Paddy, on the other hand, seemed excited and delighted by everything, firing off a stream of questions at Brooke which she answered patiently.
The entrance to the labs was near the top and they emerged from the Cocoon to find several kids hard at work,
studying books, squinting into microscopes, fiddling with dirty-looking liquid in test tubes. Some of the kids were even wearing white coats. Achilleus felt sick. He was right back at school.

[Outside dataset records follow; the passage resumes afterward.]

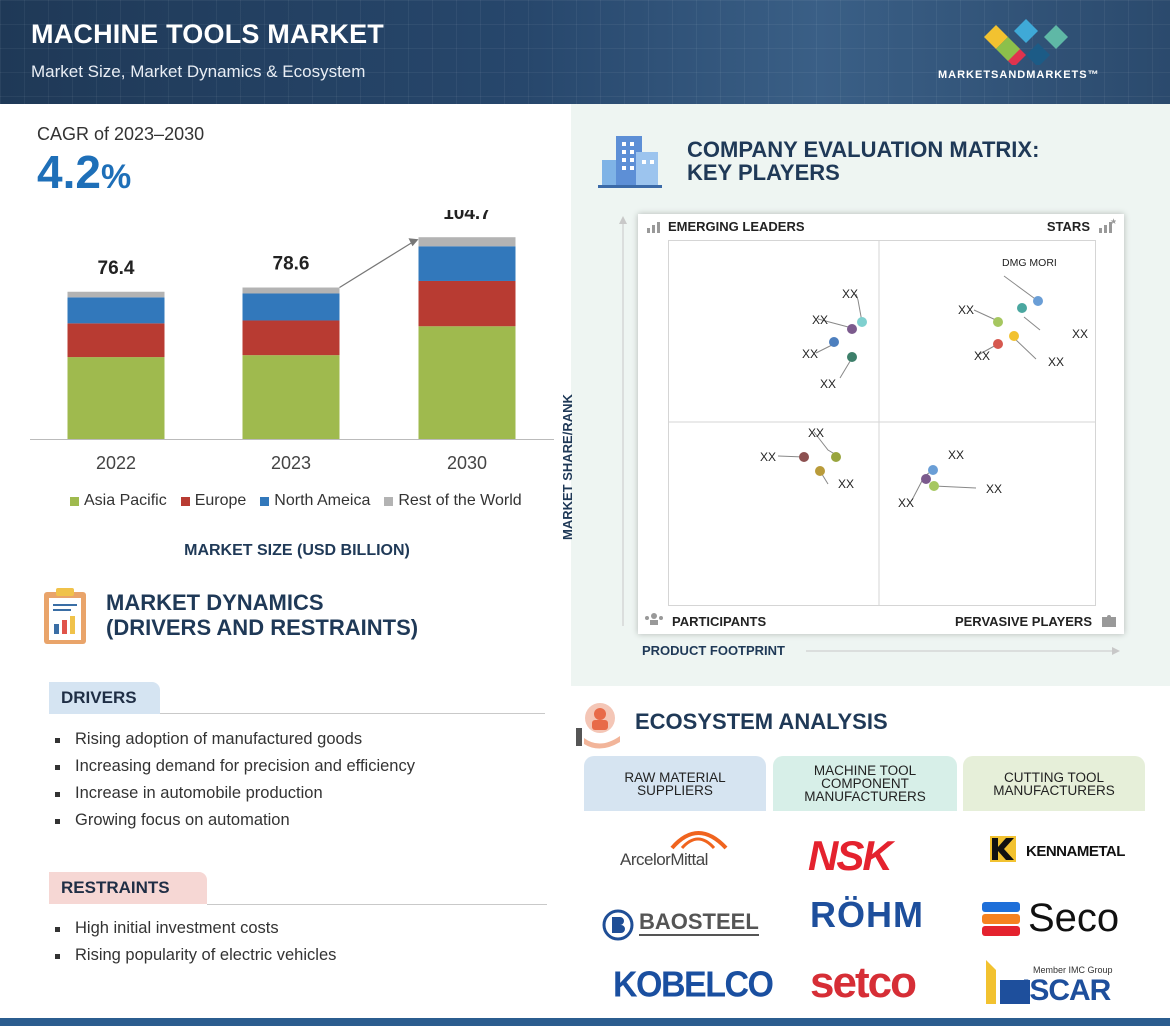 The image size is (1170, 1026). I want to click on brand-name: MARKETSANDMARKETS™, so click(1019, 75).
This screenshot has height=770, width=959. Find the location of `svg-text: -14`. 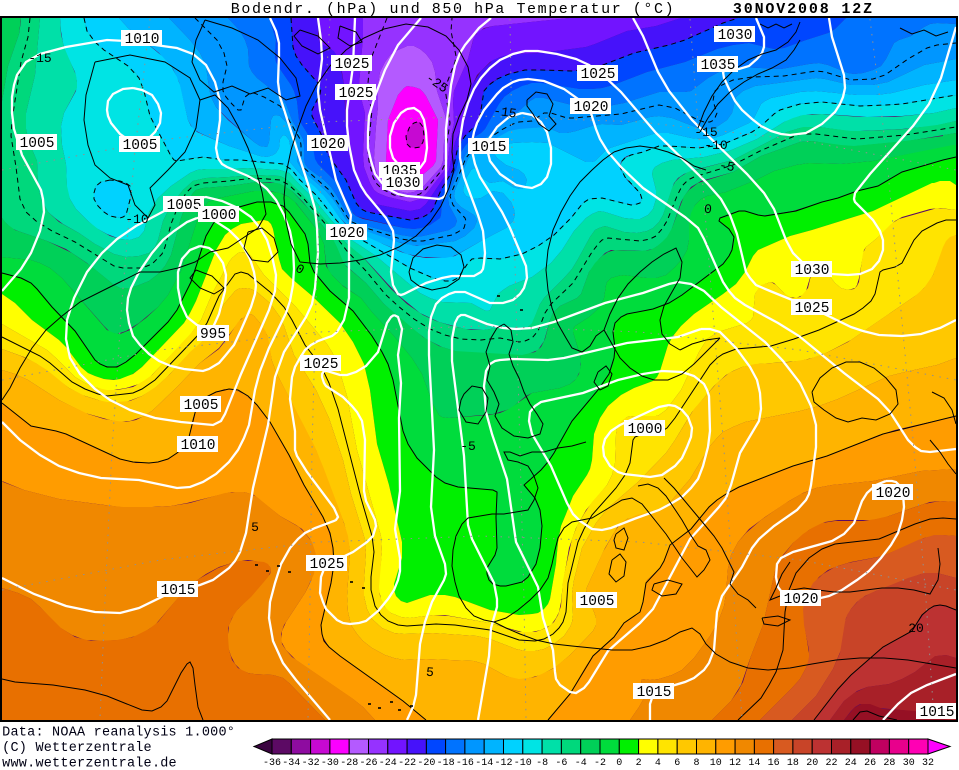

svg-text: -14 is located at coordinates (484, 764).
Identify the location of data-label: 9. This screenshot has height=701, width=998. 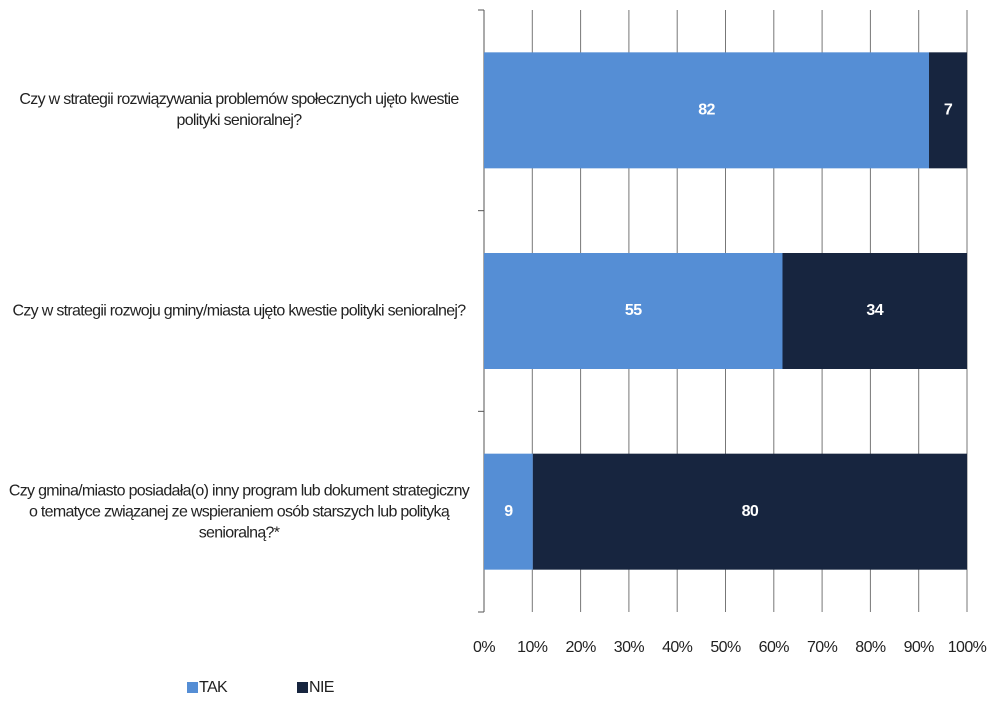
(508, 512).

He set his face into default mode, a lazy mocking grin that said, ‘I am not impressed by you, and I never will be. You will never reach my level. So leave me alone, loser.’
Paddy was off and running, though, pestering the kids, asking them what they were doing, trying to look into their microscopes. Brooke left him with Maeve and took Achilleus through to a smaller room where a giant of a boy who looked about eighteen but couldn’t be was being tended to. A fair-haired guy and a girl with a headscarf were dabbing a nasty-looking wound on his arm with some kind of white cream.
Achilleus raised his chin in greeting.
‘This Holby City then, is it?’
‘Something like that,’ said the girl, and then she switched her attention to Brooke. ‘We thought you might show up here this morning. How bad is that wound?’
‘They looked after me pretty well at the palace,’ said Brooke.
‘Somebody going to take an interest in me?’ Achilleus butted in. ‘I didn’t come over here to fix your computers.’ He pointed to his bandaged head. ‘See this? It’s a clue.’
‘You want to compare wounds?’ asked Brooke. ‘See whose is the grossest?’
‘I’ll beat you, no contest, girl.’
‘You reckon.’
‘I reckon.’
‘OK,’ said Brooke. ‘I’ll show you mine if you show me yours.’
Achilleus laughed.
‘Deal.’
They each began to unwrap their bandages, the girl in the headscarf hovering nervously.
‘Oh my God,’ she said when she caught sight of Achilleus’ ear. She had gone bone-white and her lower jaw had dropped about a metre. ‘You look like Frankenstein.’
‘Cheers.’
‘That is the worst stitching job I have ever seen.’
‘It was that or lose my ear,’ said Achilleus.
‘Did they even sew it back on the right way up?’
‘Don’t think you’re going to get in there and try to make any improvements,’ said Achilleus. ‘Cos you ain’t. What’s done is done. If it gets infected, I’ll need some of your pills. For now just keep it clean.’
Brooke had finished removing her own bandage, and when the girl saw what was underneath she was, if anything, even more freaked out. She put her hand to her mouth and couldn’t say anything.
Achilleus took a look for himself and had to admit it was pretty rank. A ragged purple scab ran right across the girl’s forehead. The skin around it was puffy and swollen and pulled out of shape. She’d been patched up like him. But none of the kids at Buckingham Palace had exactly been surgeons. Brooke would always carry a nasty scar there. She implied she’d been hot before. Hard to tell, the state she was in. She sure wasn’t going to be hot any more.